The Bank of England is expected to raise UK interest rates from 5.5% to 5.75% shortly, as it resumes its efforts to reduce inflation.
Mervyn King has recently warned that inflation remains a concern
Most economists predict a rise after Bank governor Mervyn King said recently that inflation remained a concern.
They also point to the fact that while rates were kept level in June, four of the nine members of the Bank's Monetary Policy Committee voted for a rise.
However, 20% of economists in a Reuters poll predicted no change in rates.
These economists point out that while the most recent figures showed that inflation remained above the government's 2% target, it did actually slow to 2.5% in May from 2.8% in April.
The Bank will announce its latest rate decision at midday.
A rise in interest rates from 5.5% to 5.75% would put an extra £16 a month on an average £100,000 repayment mortgage, but it could be good news for savers, who should receive more for their investments.
The Bank has increased rates four times since last August and charities have expressed concern that another increase could leave many borrowers facing difficulties.

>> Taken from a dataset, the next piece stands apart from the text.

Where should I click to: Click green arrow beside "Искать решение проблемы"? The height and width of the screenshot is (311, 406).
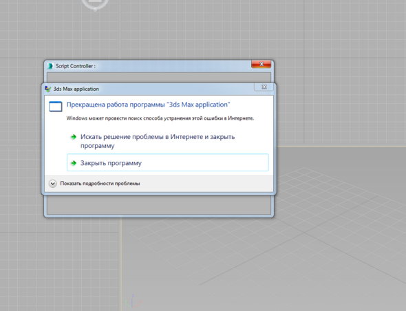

"We're seeing more and more people coming in for help with mortgage or secured loan arrears," said Sue Edwards from Citizens Advice.
"People are really stretching themselves to the limit to buy a house and take on a mortgage, so a small increase in interest rates could just tip them over the edge," she told the BBC.
Mixed housing signals
There is some dispute about the strength of the housing market.
While the Halifax revealed on Wednesday that UK house prices rose 0.4% in June, Land Registry figures showed that the price of flats, as opposed to houses, in most parts of the England and Wales were now falling slightly.
Philip Shaw, chief economist at Investec, said that an increase to 5.75% at this month's meeting was definitely the most likely outcome.
"We have long argued that the committee would be unlikely to wait until the next Inflation Report in August to tighten again," he said.
"Does this view look correct? We very much think that it does."
However, Howard Archer, chief UK economist at Global Insight, said it remained "far from certain" that rates would go up in July.